══ THE RECORDS ══

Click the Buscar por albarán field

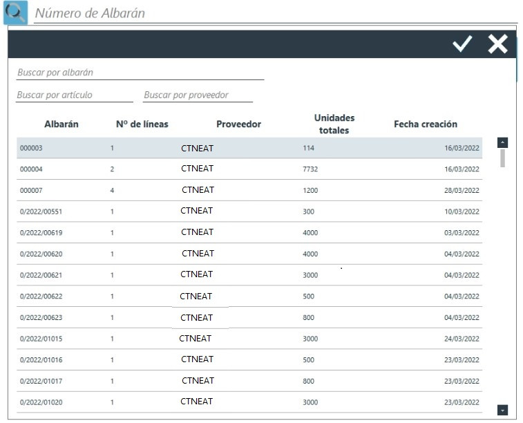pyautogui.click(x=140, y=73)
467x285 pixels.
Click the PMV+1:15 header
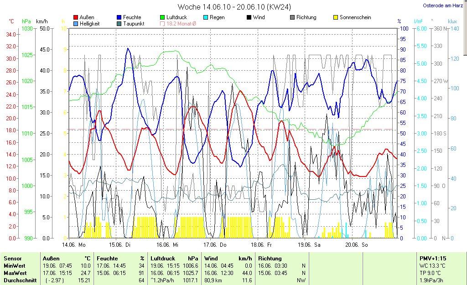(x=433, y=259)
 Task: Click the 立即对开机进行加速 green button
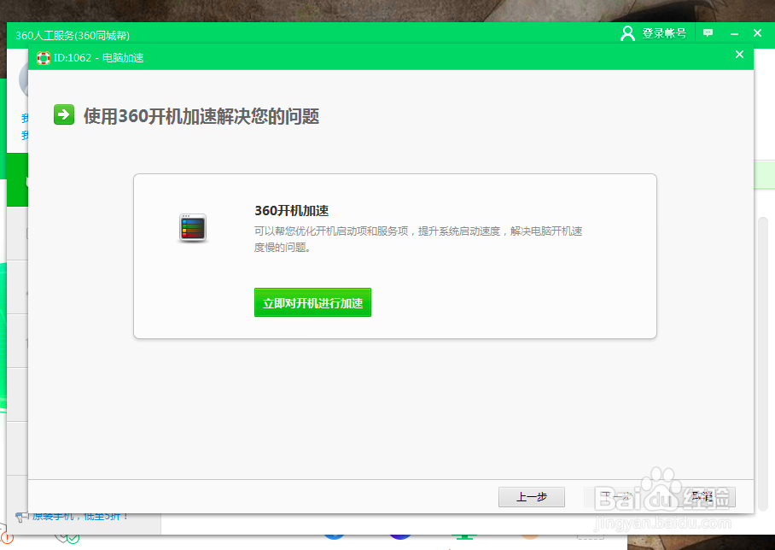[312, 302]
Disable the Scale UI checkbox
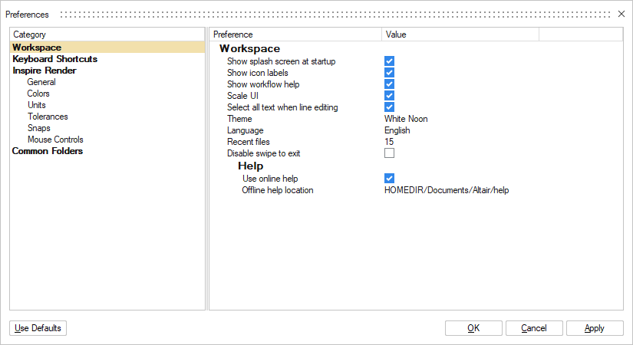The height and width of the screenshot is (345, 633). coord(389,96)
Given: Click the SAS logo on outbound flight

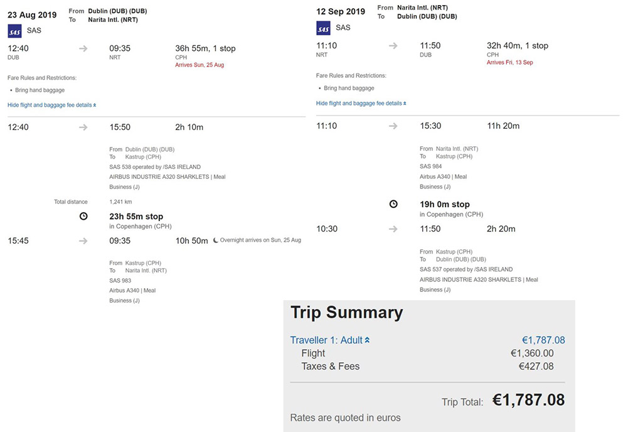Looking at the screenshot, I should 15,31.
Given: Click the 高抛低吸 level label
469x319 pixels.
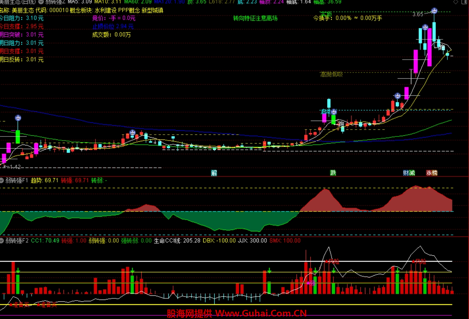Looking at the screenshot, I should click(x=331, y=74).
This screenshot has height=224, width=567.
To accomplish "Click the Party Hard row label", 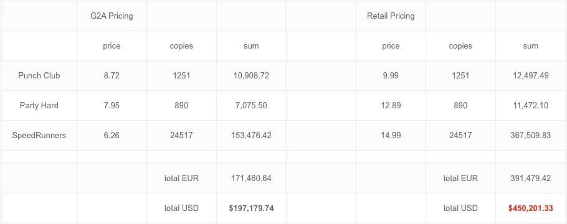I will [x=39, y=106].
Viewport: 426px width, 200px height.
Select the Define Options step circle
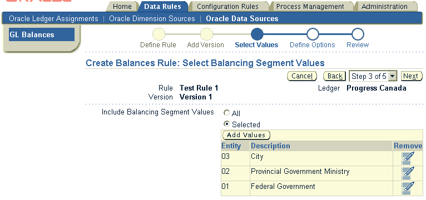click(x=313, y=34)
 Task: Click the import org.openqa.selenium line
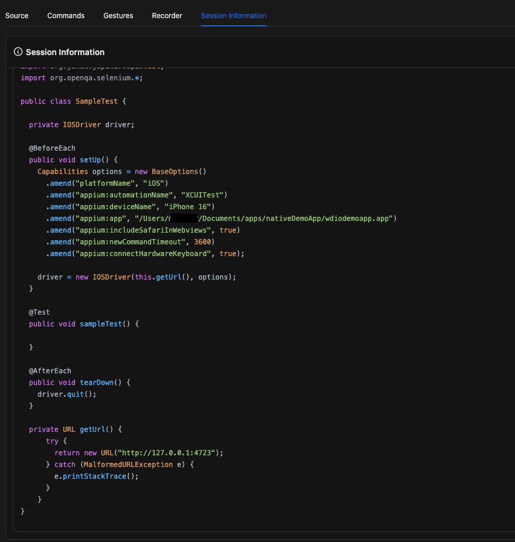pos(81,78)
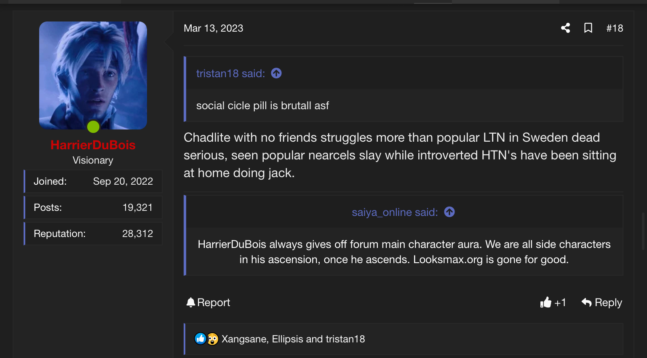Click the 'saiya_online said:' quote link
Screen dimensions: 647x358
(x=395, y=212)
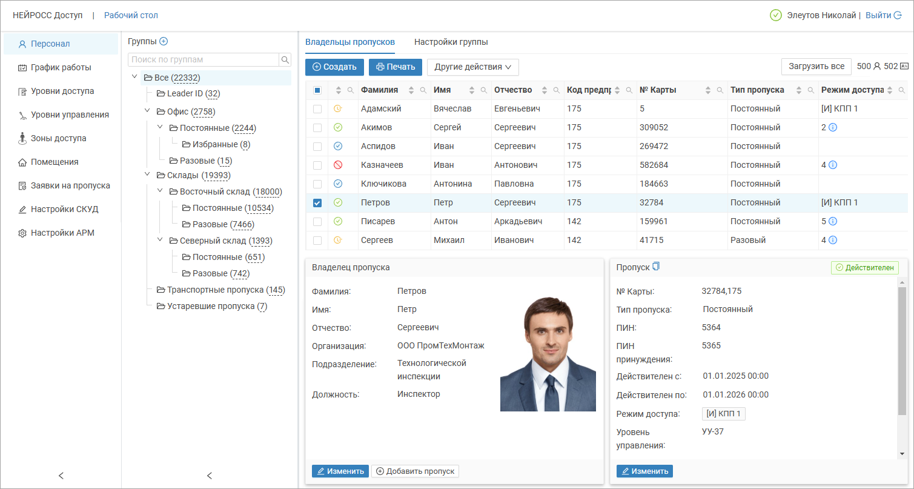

═══

> **THE TASK**: Word for word, set down the lines from the line with "Viewport: 426px width, 200px height." through the last line of the entries, and nothing else; the pictures stay out.

> **TASK RESULT**:
Viewport: 426px width, 200px height.
Select the Define Options step circle
click(x=313, y=34)
 Task: Click the import org.openqa.selenium line
pos(81,78)
Click the 'saiya_online said:' quote link
Screen dimensions: 647x358
(x=395, y=212)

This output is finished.